A writeup for an idea not yet implemented
During our work of caching Java artifacts, we find that network accesses are all over the place. Even though we are able to solve a large part of them by the caching scripts (download dependencies through the build system) and patching scripts (download files manually and change file location in the build script), we cannot consider this a general solution for the problems of reproducing artifacts that access the internet. Thus, a natural question come into our mind is: is it possible to intercept all network traffic during a build script and replay it when we are trying to reproduce the artifact? Theoretically, this will make most images that are already reproducible to work offline, which will help maintaining reproduciblity a lot.
To be able to mock the Internet traffic, we need to be able to record the network packets when running the build script and send it back to the artifact when reproducing it.

DATA SHOWN
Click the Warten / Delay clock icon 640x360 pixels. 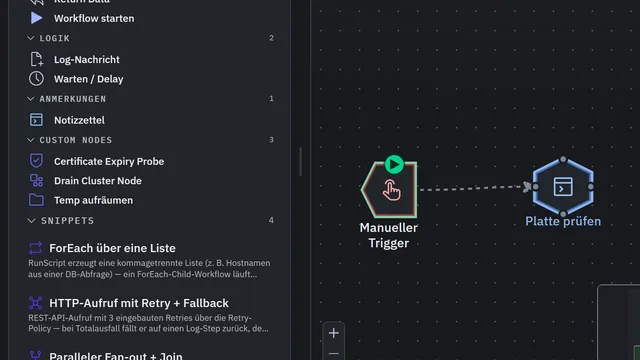pos(36,79)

EXERCISE DETAILS
Summarize the writeup on recording and replaying build-time network traffic in two sentences. The material is not needed for this exercise.

WORKED ANSWER
Work on caching Java artifacts revealed network accesses everywhere, and although caching and patching scripts solve a large part of them, they cannot be considered a general solution for reproducing artifacts that access the internet. The proposed idea is to record the network packets while the build script runs and send them back when reproducing the artifact, which in theory would let most already-reproducible images work offline and greatly help maintain reproducibility.